INSTRUCTIONS TO FOLLOW
Reproduce the records below line for line, preserving every character, space, and blank line without alteration.

#####

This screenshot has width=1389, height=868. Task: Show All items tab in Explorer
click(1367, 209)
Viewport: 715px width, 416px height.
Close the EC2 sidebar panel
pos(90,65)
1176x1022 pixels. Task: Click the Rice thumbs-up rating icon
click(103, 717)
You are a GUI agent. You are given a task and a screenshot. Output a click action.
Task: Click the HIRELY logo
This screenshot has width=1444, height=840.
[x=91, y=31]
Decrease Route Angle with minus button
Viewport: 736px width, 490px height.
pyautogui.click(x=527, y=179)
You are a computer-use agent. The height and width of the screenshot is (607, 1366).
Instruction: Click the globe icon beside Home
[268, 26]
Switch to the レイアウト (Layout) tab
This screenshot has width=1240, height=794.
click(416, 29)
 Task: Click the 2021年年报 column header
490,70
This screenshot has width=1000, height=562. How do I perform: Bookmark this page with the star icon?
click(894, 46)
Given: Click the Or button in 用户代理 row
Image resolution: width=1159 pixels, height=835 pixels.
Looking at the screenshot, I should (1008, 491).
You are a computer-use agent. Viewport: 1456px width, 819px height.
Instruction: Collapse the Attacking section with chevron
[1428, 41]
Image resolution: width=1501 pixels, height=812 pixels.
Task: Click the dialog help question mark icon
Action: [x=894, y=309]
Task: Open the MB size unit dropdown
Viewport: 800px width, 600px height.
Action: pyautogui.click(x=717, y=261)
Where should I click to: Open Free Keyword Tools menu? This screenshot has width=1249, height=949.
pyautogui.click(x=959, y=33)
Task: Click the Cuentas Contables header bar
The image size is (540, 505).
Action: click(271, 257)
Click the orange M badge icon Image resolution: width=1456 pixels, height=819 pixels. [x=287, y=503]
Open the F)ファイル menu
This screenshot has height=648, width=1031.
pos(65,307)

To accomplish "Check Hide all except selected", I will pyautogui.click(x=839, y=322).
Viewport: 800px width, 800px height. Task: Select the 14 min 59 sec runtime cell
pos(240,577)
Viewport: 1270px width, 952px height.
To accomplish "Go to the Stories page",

#####

EXERCISE ANSWER
This screenshot has width=1389, height=868. Task: Show All items tab in Explorer
click(1367, 209)
Viewport: 715px width, 416px height.
Close the EC2 sidebar panel
pos(90,65)
1176x1022 pixels. Task: Click the Rice thumbs-up rating icon
click(103, 717)
You are a GUI agent. You are given a task and a screenshot. Output a click action.
Task: Click the HIRELY logo
This screenshot has width=1444, height=840.
[x=91, y=31]
Decrease Route Angle with minus button
Viewport: 736px width, 490px height.
pyautogui.click(x=527, y=179)
You are a computer-use agent. The height and width of the screenshot is (607, 1366).
Instruction: Click the globe icon beside Home
[268, 26]
Switch to the レイアウト (Layout) tab
This screenshot has width=1240, height=794.
click(416, 29)
 Task: Click the 2021年年报 column header
490,70
This screenshot has width=1000, height=562. How do I perform: Bookmark this page with the star icon?
click(894, 46)
Given: Click the Or button in 用户代理 row
Image resolution: width=1159 pixels, height=835 pixels.
Looking at the screenshot, I should (1008, 491).
You are a computer-use agent. Viewport: 1456px width, 819px height.
Instruction: Collapse the Attacking section with chevron
[1428, 41]
Image resolution: width=1501 pixels, height=812 pixels.
Task: Click the dialog help question mark icon
Action: [x=894, y=309]
Task: Open the MB size unit dropdown
Viewport: 800px width, 600px height.
Action: pyautogui.click(x=717, y=261)
Where should I click to: Open Free Keyword Tools menu? This screenshot has width=1249, height=949.
pyautogui.click(x=959, y=33)
Task: Click the Cuentas Contables header bar
The image size is (540, 505).
Action: click(271, 257)
Click the orange M badge icon Image resolution: width=1456 pixels, height=819 pixels. [x=287, y=503]
Open the F)ファイル menu
This screenshot has height=648, width=1031.
pos(65,307)

To accomplish "Check Hide all except selected", I will pyautogui.click(x=839, y=322).
Viewport: 800px width, 800px height. Task: Select the 14 min 59 sec runtime cell
pos(240,577)
Viewport: 1270px width, 952px height.
To accomplish "Go to the Stories page",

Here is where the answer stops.